● RECORDS PROVIDED
▬▬▬▬▬▬

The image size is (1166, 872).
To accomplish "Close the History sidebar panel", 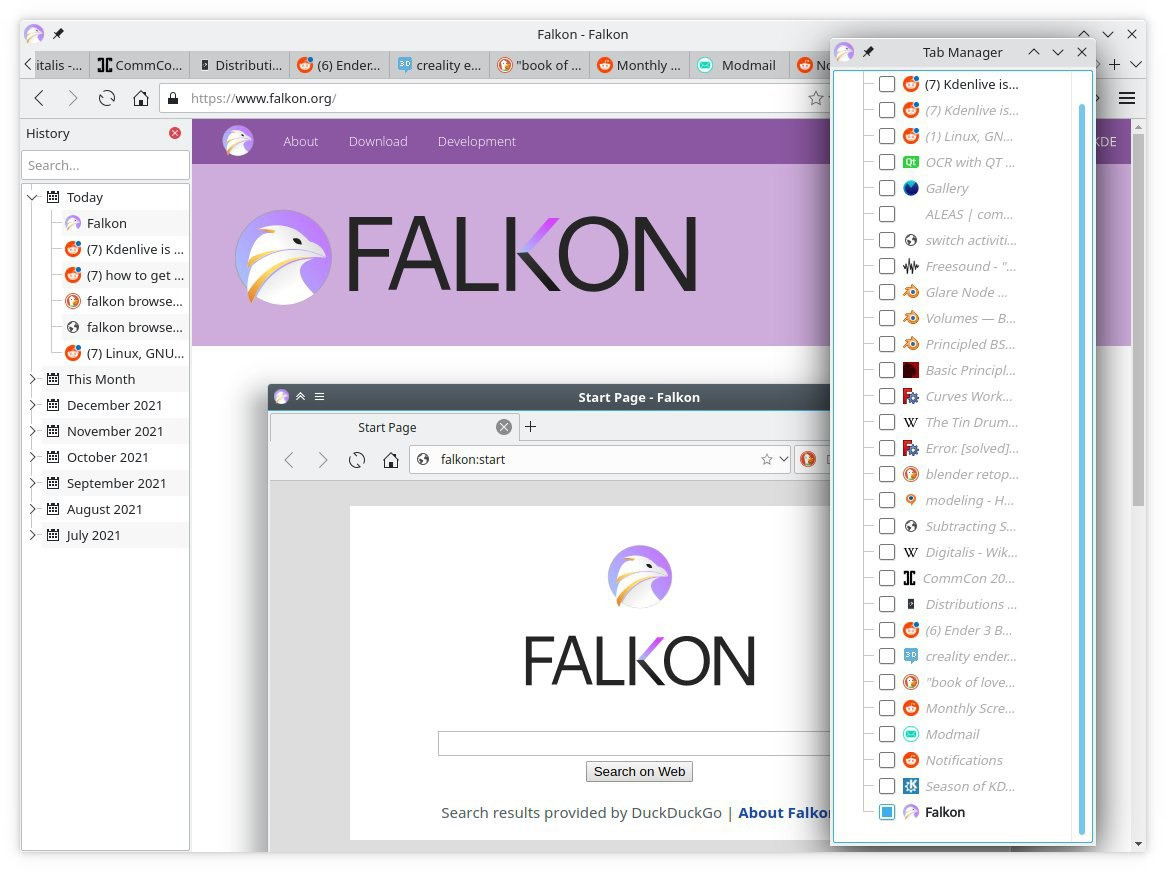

▬▬▬▬▬▬

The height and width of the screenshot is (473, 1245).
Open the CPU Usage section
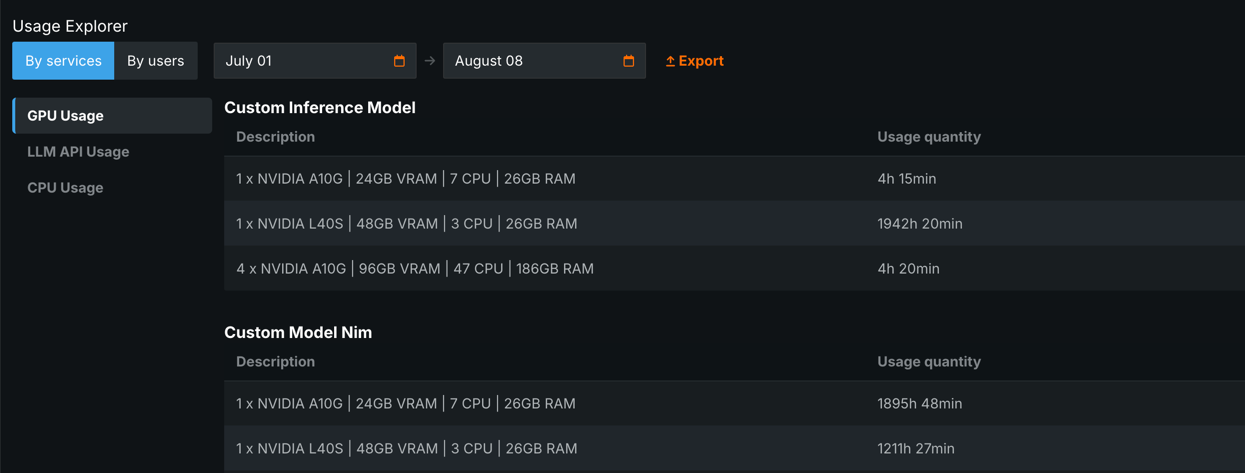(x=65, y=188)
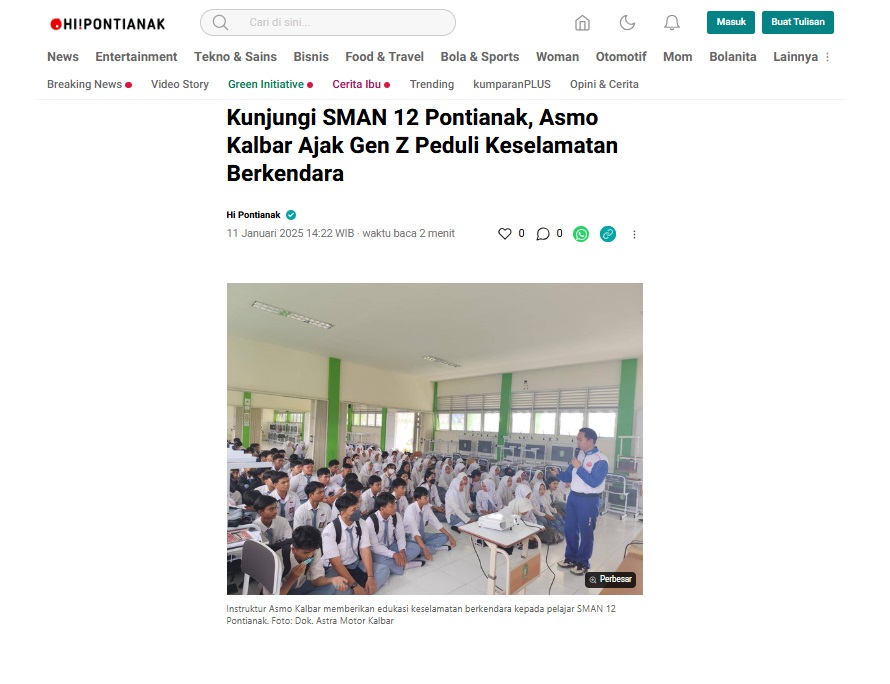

▬▬▬▬▬▬

● INSTRUCTIONS FOR THE TASK
Starting at the line above that holds "The image size is (1166, 872).", repeat every line exactly down to and including the line that holds "the History sidebar", then stop. Do not carry over any pictures.

● RESPONSE TO THE EXERCISE
The image size is (1166, 872).
To accomplish "Close the History sidebar panel", 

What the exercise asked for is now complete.